* PROVIDED DATA:
◇ ◇ ◇ ◇ ◇ ◇ ◇
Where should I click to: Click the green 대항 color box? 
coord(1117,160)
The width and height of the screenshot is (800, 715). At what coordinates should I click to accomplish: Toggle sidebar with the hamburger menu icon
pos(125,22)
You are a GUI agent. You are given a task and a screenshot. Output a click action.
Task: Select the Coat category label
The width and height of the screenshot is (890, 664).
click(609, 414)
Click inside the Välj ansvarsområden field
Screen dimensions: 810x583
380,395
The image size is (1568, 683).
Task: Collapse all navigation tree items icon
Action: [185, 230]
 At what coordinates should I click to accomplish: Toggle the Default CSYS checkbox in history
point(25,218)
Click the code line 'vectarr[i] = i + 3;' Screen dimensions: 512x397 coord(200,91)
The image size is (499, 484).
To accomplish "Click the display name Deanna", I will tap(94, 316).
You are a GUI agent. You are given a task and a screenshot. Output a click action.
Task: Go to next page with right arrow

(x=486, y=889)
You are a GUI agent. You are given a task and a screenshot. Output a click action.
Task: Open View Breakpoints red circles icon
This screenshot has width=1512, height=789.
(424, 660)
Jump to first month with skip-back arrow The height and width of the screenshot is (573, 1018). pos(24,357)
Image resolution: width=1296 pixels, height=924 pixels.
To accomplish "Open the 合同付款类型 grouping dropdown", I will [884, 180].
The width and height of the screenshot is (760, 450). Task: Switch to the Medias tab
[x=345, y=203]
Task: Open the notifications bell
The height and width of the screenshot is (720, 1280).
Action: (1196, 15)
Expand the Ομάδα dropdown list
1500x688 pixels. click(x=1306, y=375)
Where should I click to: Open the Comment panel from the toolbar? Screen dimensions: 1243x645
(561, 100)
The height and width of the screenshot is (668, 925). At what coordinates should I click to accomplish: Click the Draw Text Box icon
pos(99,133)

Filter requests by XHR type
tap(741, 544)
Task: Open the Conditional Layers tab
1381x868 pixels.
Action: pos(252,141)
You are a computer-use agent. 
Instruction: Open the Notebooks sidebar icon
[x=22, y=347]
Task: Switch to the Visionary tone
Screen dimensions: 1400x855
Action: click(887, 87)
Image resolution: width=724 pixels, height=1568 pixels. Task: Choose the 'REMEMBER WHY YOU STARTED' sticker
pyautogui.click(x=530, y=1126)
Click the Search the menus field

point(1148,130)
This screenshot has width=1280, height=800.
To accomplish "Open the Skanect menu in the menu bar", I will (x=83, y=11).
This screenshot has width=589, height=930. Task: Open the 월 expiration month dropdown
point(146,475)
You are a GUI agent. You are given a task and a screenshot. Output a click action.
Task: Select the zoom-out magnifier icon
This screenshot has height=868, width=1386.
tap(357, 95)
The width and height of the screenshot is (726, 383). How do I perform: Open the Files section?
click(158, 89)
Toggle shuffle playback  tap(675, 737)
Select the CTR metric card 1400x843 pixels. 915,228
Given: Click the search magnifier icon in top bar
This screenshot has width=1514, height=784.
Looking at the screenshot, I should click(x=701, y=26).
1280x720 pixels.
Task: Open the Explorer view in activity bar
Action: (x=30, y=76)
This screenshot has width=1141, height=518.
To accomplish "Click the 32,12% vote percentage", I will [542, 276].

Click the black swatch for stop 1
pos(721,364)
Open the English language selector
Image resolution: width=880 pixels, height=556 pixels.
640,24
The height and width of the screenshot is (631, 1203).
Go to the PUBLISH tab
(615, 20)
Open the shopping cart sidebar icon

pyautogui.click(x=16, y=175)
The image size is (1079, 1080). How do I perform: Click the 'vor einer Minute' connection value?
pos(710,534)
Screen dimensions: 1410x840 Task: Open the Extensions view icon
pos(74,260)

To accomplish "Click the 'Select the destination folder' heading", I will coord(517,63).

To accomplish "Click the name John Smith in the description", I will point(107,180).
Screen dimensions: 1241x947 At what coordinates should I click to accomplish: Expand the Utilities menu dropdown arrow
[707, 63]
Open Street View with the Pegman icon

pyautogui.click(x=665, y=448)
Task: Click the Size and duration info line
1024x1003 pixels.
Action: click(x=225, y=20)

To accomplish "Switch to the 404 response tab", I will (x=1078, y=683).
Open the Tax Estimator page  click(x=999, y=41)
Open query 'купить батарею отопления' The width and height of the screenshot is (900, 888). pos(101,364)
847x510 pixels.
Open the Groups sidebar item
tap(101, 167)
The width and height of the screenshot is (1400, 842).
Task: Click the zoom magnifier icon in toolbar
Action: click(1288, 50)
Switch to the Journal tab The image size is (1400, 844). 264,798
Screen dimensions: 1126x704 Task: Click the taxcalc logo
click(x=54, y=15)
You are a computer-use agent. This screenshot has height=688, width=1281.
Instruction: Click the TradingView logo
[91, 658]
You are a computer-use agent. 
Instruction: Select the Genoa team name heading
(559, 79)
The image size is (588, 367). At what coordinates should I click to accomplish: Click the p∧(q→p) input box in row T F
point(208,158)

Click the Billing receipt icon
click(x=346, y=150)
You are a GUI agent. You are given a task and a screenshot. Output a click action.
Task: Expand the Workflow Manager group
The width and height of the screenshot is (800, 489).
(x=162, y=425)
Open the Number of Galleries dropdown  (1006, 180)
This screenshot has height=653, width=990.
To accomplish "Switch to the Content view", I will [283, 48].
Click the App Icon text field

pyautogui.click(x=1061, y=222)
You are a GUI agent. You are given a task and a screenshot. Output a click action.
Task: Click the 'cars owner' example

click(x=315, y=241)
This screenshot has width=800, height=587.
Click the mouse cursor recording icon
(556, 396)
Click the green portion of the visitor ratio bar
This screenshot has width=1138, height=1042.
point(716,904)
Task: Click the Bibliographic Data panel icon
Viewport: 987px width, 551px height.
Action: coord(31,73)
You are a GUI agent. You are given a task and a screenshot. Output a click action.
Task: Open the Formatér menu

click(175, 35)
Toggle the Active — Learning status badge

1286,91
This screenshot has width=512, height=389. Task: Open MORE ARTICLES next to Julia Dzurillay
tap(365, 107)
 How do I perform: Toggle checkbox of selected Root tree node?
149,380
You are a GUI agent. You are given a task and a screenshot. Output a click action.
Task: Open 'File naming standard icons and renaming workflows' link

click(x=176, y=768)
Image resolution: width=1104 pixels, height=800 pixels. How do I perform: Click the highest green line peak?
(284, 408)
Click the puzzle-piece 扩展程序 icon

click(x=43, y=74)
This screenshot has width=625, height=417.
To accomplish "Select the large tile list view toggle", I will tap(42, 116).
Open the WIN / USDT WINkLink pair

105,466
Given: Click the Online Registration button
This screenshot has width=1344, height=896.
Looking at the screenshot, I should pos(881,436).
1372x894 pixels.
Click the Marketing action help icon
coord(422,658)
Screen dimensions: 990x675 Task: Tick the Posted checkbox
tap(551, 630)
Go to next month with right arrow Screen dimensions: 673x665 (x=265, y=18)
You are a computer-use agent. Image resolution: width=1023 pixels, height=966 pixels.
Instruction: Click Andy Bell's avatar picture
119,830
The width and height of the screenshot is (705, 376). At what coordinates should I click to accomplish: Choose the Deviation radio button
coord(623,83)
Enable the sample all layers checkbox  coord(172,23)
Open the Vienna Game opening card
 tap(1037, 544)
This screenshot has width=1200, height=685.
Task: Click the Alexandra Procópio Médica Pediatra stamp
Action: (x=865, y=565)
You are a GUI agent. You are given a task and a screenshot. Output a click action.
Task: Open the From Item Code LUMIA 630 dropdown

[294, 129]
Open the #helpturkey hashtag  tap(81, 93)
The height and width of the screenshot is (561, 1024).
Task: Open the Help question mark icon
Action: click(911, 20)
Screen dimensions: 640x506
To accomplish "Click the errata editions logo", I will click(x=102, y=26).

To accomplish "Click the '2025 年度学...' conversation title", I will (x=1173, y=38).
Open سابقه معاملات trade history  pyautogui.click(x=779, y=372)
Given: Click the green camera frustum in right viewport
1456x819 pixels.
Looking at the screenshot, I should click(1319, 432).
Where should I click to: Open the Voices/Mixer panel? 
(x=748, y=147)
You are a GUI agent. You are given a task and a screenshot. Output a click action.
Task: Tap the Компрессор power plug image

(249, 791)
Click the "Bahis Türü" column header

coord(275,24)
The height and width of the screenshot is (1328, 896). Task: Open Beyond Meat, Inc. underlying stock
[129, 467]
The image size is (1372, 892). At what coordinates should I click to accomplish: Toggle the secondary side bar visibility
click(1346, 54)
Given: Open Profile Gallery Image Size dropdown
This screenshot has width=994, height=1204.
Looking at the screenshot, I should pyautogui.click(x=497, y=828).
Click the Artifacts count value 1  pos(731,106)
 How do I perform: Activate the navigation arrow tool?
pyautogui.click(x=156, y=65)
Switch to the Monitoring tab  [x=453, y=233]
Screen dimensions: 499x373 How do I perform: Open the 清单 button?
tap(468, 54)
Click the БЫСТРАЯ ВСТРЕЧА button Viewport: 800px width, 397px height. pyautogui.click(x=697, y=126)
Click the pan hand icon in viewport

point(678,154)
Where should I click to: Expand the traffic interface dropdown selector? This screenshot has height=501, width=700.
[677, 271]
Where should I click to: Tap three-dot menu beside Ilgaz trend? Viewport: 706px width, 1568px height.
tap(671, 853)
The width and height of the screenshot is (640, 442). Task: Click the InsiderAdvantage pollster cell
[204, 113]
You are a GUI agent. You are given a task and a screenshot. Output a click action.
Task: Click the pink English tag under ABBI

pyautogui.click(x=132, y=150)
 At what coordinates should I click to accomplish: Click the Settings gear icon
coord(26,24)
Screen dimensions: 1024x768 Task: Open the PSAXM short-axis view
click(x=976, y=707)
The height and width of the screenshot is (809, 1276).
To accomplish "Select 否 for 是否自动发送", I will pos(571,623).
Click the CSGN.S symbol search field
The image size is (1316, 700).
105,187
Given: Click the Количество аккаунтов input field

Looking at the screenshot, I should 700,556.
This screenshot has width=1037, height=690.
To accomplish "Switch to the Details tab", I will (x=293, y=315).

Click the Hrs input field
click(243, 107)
◇ ◇ ◇ ◇ ◇ ◇ ◇
* YOUR TASK: Could you duplicate the entries above verbatim, starting at the line that has "Open query 'купить" and stopping after the line that has "Action: click(1288, 50)"?

* SOLUTION FOR THIS PROBLEM:
Open query 'купить батарею отопления' The width and height of the screenshot is (900, 888). pos(101,364)
847x510 pixels.
Open the Groups sidebar item
tap(101, 167)
The width and height of the screenshot is (1400, 842).
Task: Click the zoom magnifier icon in toolbar
Action: click(1288, 50)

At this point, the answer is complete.